All photos courtesy of Mark Baumer
Mark Baumer is walking across the United States barefoot, but this isn't his first rodeo. He's already walked the length of the country once before—though that time, he wore shoes. This time, he's walking to "save the earth," and to raise money for the environmentalist group FANG Collective, which resists the natural gas industry in Rhode Island and contributes to other causes like the protestors at Standing Rock. At press time, Baumer had raised a little more than $3,000.
Baumer does not step aside for cars. He will, however, move over for trucks. ("They'll really mess you up.") He's a vegan, so dinner can be difficult—once he bought a can of corn at a gas station. For Thanksgiving dinner, he ate a bag of cashews. Along the way, people have tried to give him so many shoes that he says he could have filled three bags with them, had he accepted the offers. He's been walking for two months now, and his bare feet are doing just fine.
I caught up with Baumer as he trekked down Pennsylvania's Interstate 70. Our phone call was interrupted twice by concerned citizens and once by a cop, all of whom seemed bewildered to see a pedestrian walking barefoot on the side of the road.
This interview has been edited for length and clarity.
Baumer's feet after his 46th day of walking barefoot
VICE: Where are you right now?
Mark Baumer: I'm near Washington, Pennsylvania, an hour south of Pittsburgh.
What made you decide to walk across America barefoot?
In 2010, I did a cross-country walk with shoes on. I wanted to do this walk for a cause and use the attention to generate money for something good. Every time another news report comes out about the dangers of climate change, I feel like I need to do something, I need to act. I always hear that this is the most important crisis of our time—but you look around, and people aren't freaking out. If this was a war, people would be rationing. Look at World War II: People were mobilized almost immediately.
Early this year, I found out that I had won a poetry fellowship for the state of Rhode Island, so I decided to take an unpaid leave from work and use the money from the fellowship to cover being out here. And that allows me to give all the money I raise to the FANG Collective, which feels nice.
How'd you get into environmentalism?
After grad school, I started working at an environmental nonprofit. I had always liked the idea of saving the environment, but I hadn't ever really done anything, and I started to learn about all the different things that are wreaking havoc on the earth. I think the first big one was these plastic islands in the ocean.
Horrifying. They're bigger than Texas now, right?
Yeah. So when I learned that, I was like, I'm never buying plastic again! I started looking at every aspect of my life: Why do I do things this way? Is there anything I can do better? A big one for me was just giving up animal products. It's kind of a weird game. The more you play, the better you get.
At some point, I realized that I and everyone I know could live perfectly and have zero carbon footprints—but if we don't get corporations and big businesses to change, then it's all pointless. So that's why I wanted to try and do something big like this, are like, "How dare you?!" But I've barely ever seen anyone else walking or riding their bikes, so the fact that for one second out of a driver's day they can't deal with someone walking along is really insane. Something weird happens when you're in a car.
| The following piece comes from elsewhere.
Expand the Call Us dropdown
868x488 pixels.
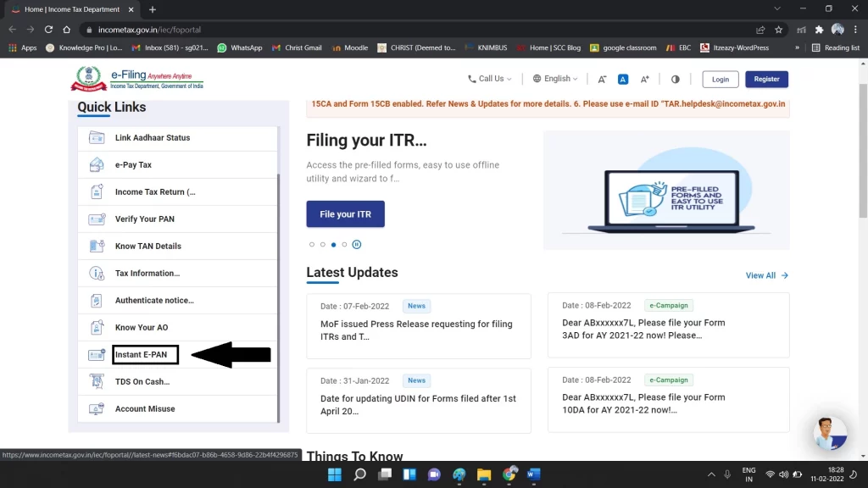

I feel like your mentality changes. You're blocked off from the world, and you're like, ONLY I MATTER. ONLY WHERE I'M GOING MATTERS.
I did have one eye-opening experience. This guy drove to the end of his driveway and hopped out of his truck and said, "Get over here." I walked over, explained what I was doing, and he said, "This road is so dangerous. My brother died on this road; someone ran him over, hit and run." Even when people get angry, something in their past is triggering it. We all have these human experiences that dictate how we react to everything.
Do you think people wonder if you're deranged?
Either that or they're worried about me walking barefoot and aren't comfortable stopping next to the big shoeless man on the side of the road.
I've had people yell things, but I don't think it's anything abnormal. I'm definitely in a really privileged position to be a white male doing this; mostly people will give me the benefit of the doubt once they stop to talk to me. A week ago, someone offered me a pair of shoes and then friended me on Facebook and wrote a post about meeting me. At the end of the post, she wrote something like, "So to all you people who were scared for yourselves, this guy's just trying to do his thing"—I guess people had been posting about the "barefoot man" walking through town. It's weird knowing that those posts are out there. But now I get all kinds of people in Pennsylvania adding me on Facebook. And I look at their profiles, and there's no way I would ever be in touch with these people otherwise. These are the people who everyone's blaming for voting for Trump. I'm reaching people that maybe would have never been exposed to ideas of climate change.